At a press conference held last week, SBV Deputy Governor Dao Minh Tu said that the state bank had successfully kept the local currency relatively stable by reducing certain rates and applying the management policy based on the overall balance of the economy such as imports and exports, public debt, balance of payments, and current accounts.

Economist Nguyen Tri Hieu stated that the cuts would help spur Vietnam’s growth and boost exports, especially in the background of escalating trade tensions between the United States and China.

Market watchers, on the other hand, believe that the SBV’s decision comes after central banks of other countries lowered their key interest rates, showing eagerness to tackle slowing growth and economic uncertainty, particularly through the outlook for the US-China trade war.

For example, India’s Monetary Policy Committee brought down the repo rate by 35 basis points to 5.4 per cent, its lowest level in nine years.
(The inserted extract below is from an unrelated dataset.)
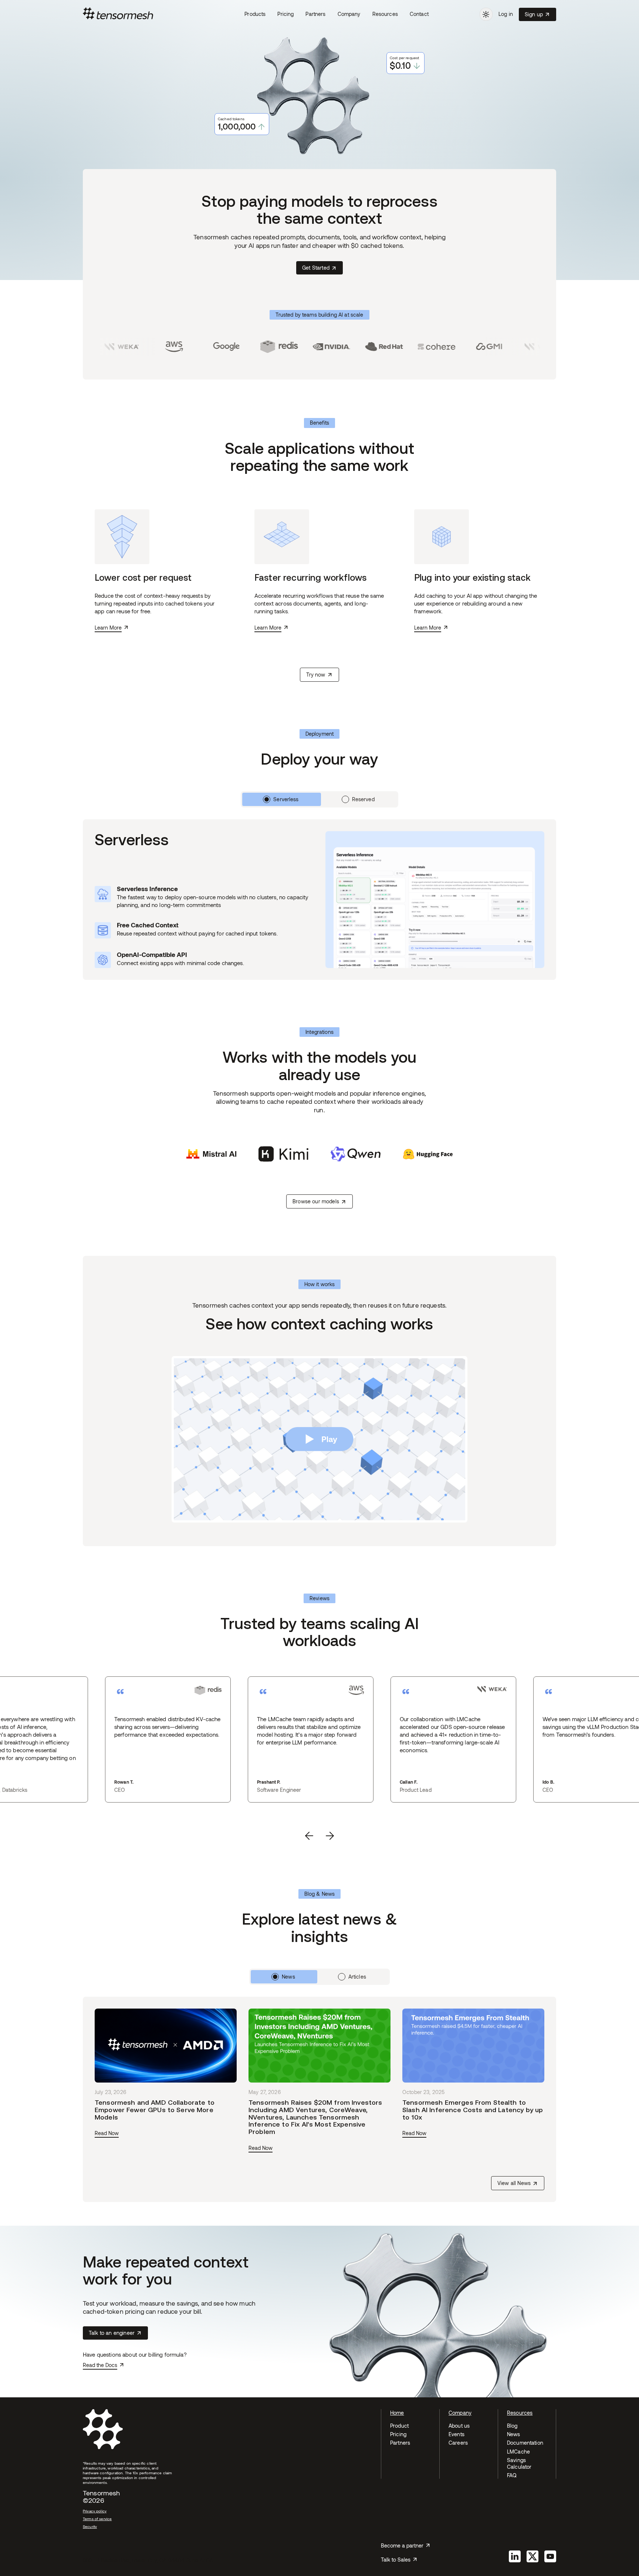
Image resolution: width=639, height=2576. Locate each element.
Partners (315, 14)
The Bank of Thailand, meanwhile, surprised experts with a cut on its benchmark rate for the first time in more than four years to boost the economy, and said it sees more room to ease as global risks surge.

In the US, the Federal Reserve also reduced rates by a quarter percentage point for the second time since July, as concerns grow about a potential global slowdown.

The European Central Bank is following suit by pushing interest rates further into negative territory in order to support the region’s flagging economy.

The aim of these moves is to perk up a sluggish economy and subpar inflation rates. An economic slowdown has proved more protracted than expected, analysts at The Economist wrote.

“However, this may add upward pressure on inflation in Vietnam,” Hieu said.

According to the latest data provided by the General Statistics Office, Vietnam’s inflation cooled to 2.57 per cent in August, down from 3.52 per cent in August 2018, with the rate having the lowest rise for the past three years.

The exchange rate was also steady, with the US dollar listed at commercial banks to inch up by only some VND10 for buying and VND30 for selling since the end of 2018.

Although analysts have raised expectations of rates reducing for the past few months, many believed that the impact would not be as significant on Vietnam as on other countries, as the local monetary policy is different by directly affecting the money supply through credit growth. Even the interest rate cut in last July has had a very limited impact on the lending interest rate level in the market.

“The SBV’s decision to lower rates is more for orienting the market, thus reinforcing the trend of reducing lending rates that some banks made in early August for a number of priority sectors,” HSBC’s head of global markets Ngo Dang Khoa told VIR.

A general director of a commercial bank also told VIR, “The actual inflows of cash to the financial market might be lower or not remarkable as expected. So we do not need to worry about distortions on the asset market or real estate bubble.”